2021-02-23 16:52経済

ヤフー・LINE、3月1日統合=米中巨大ITを追撃

 ヤフー親会社のZホールディングス(HD)と対話アプリ大手LINEが3月1日、経営統合する。統合により検索・通販サイトや対話アプリ、金融など幅広い分野で経営効率を高め、国内首位としてサービスを拡充。米グーグルを含む「GAFA」や中国のオンライン通販最大手、阿里巴巴(アリババ)集団など巨大IT企業を追撃する。
 統合手続きの完了により、ZHDはLINEをヤフー同様に完全子会社として傘下に置く。ヤフーのサイトの年間利用者数は8000万人規模。LINEの月間利用者数は8600万人。ZHDは、国内人口の過半を占める顧客基盤を生かし、通販から決済、コンテンツ配信など全方位で業容を拡大したい考えだ。
 統合後の課題の一つが、人工知能(AI)を活用した顧客分析、サービス向上の具体化。ZHDの川辺健太郎社長は「世界をリードするAIテックカンパニーを目指す」と述べ、先進技術の開発と世界展開に意欲を示している。

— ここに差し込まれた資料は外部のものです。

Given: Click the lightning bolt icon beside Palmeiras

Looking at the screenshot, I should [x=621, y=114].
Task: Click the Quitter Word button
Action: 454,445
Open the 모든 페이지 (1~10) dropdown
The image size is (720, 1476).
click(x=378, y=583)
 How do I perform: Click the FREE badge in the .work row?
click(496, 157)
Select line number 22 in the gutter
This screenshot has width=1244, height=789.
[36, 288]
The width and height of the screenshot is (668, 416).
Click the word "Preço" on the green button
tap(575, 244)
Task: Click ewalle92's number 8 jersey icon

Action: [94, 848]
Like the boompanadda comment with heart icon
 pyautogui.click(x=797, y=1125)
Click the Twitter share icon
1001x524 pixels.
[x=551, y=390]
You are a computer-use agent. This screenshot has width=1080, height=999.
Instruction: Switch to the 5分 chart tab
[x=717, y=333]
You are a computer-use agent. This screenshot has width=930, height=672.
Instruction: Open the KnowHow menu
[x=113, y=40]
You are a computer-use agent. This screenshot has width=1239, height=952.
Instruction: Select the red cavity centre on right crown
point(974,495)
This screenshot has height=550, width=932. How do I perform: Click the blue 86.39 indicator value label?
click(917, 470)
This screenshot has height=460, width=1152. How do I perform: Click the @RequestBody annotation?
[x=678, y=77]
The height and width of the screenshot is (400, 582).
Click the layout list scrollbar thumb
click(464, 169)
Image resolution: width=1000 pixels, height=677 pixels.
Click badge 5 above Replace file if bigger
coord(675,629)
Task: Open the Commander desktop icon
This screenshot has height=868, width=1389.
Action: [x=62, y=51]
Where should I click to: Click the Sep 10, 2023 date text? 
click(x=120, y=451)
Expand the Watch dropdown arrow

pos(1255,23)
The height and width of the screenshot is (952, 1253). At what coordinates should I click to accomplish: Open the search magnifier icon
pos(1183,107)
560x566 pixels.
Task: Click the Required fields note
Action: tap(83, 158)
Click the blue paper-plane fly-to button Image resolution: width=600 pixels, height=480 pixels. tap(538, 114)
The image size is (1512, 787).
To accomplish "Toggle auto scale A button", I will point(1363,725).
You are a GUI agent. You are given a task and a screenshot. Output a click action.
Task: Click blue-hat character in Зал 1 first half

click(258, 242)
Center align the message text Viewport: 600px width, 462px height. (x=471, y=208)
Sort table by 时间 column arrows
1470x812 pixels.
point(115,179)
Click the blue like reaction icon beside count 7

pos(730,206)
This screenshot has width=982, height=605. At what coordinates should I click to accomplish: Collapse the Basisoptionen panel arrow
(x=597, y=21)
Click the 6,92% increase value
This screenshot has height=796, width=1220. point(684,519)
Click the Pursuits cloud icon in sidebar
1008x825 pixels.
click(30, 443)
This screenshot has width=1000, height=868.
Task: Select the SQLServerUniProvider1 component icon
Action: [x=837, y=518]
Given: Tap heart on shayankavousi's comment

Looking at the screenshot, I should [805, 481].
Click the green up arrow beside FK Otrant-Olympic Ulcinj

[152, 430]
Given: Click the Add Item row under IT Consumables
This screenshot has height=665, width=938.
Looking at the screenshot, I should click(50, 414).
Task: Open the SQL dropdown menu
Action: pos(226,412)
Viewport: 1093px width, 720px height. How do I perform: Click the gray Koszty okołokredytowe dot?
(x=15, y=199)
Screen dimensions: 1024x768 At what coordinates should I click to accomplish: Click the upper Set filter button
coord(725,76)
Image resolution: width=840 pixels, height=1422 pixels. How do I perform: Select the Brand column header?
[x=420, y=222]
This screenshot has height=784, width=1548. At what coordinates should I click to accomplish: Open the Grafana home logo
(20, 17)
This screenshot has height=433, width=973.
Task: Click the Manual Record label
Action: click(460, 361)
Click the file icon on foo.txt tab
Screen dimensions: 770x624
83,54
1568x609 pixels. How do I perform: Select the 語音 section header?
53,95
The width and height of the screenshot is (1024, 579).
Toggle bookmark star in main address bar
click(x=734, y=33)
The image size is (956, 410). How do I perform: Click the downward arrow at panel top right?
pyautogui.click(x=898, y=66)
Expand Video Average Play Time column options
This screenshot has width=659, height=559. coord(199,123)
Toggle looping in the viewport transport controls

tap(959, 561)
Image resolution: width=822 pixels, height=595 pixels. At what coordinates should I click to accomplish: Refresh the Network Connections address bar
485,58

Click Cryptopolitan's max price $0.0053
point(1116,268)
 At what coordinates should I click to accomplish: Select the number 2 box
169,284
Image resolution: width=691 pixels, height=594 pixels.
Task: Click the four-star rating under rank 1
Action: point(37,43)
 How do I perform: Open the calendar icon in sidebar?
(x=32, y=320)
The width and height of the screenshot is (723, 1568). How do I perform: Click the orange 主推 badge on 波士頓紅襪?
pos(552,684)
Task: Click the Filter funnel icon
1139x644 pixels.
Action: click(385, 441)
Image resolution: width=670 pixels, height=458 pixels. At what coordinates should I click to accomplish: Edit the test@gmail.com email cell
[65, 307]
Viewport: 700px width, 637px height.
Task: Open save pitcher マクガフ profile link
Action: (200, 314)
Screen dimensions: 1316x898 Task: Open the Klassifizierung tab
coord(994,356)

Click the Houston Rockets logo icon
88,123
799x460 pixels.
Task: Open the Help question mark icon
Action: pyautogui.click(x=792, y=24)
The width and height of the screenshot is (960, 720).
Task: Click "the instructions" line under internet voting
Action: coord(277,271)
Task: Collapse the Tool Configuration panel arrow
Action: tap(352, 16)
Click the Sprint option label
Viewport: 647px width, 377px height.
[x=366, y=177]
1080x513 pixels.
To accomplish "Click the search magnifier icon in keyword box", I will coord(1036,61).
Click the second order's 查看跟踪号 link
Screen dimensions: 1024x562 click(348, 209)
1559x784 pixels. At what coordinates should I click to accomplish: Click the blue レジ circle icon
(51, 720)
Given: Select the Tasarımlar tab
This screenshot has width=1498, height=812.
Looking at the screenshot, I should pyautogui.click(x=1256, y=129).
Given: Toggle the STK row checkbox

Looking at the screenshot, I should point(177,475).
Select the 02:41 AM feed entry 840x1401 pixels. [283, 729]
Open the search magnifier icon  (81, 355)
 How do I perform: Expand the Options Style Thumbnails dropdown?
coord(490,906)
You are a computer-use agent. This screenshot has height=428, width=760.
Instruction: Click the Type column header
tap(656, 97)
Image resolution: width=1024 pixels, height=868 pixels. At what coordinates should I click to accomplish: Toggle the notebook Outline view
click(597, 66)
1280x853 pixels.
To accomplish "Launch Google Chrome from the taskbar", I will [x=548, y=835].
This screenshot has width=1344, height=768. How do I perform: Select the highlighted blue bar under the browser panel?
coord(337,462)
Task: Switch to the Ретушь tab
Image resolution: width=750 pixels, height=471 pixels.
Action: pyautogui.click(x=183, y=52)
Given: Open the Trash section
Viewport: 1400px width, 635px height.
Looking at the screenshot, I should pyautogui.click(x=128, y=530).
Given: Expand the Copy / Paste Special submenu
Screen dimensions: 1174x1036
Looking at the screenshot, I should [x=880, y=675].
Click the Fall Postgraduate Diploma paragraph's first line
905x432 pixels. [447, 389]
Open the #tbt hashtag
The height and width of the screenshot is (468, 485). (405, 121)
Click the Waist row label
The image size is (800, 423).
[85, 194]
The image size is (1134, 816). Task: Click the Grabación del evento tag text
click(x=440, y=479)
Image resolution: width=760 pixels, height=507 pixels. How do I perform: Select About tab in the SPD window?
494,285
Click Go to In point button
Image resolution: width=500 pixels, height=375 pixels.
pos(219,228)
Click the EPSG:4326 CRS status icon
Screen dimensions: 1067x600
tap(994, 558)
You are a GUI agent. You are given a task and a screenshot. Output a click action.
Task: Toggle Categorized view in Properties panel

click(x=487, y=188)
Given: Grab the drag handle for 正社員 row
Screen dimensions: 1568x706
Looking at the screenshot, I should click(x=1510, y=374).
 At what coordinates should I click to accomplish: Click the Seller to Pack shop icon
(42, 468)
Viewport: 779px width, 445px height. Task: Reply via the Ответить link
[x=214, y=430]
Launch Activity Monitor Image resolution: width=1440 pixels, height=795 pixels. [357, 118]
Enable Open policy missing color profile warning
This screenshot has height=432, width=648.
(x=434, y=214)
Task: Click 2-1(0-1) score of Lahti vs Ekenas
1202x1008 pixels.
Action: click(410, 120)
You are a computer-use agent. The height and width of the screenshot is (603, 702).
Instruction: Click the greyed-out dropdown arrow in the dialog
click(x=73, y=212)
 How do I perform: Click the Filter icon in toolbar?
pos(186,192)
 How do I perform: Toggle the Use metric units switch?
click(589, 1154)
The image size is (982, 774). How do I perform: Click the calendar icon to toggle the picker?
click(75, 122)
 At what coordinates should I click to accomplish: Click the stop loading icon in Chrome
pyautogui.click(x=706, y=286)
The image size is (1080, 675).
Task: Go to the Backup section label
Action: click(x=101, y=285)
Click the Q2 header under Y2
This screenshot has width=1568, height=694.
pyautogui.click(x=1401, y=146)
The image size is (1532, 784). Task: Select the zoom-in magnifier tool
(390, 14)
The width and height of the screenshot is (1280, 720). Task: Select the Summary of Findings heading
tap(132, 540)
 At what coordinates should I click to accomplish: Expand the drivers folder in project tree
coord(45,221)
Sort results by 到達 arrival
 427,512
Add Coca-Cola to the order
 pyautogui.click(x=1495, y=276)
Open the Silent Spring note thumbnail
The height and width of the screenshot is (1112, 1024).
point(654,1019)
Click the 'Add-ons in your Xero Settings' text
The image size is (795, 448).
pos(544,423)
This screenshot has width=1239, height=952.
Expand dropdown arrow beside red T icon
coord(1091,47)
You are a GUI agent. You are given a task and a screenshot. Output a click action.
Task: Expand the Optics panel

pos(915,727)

 統合は、新型コロナウイルス感染拡大で各国の競争法(独禁法)審査手続きが長引き、予定より半年近く遅れた。コロナ危機を受けてデジタル化は国内外で急加速しているが、ZHDの時価総額はGAFA各社の数十分の1程度にとどまり、投資余力に開きがある。金融機関関係者はZHDが世界で躍進するには「日本市場を固めた上、革新的なサービスを提供できるかどうかが重要になる」と指摘する。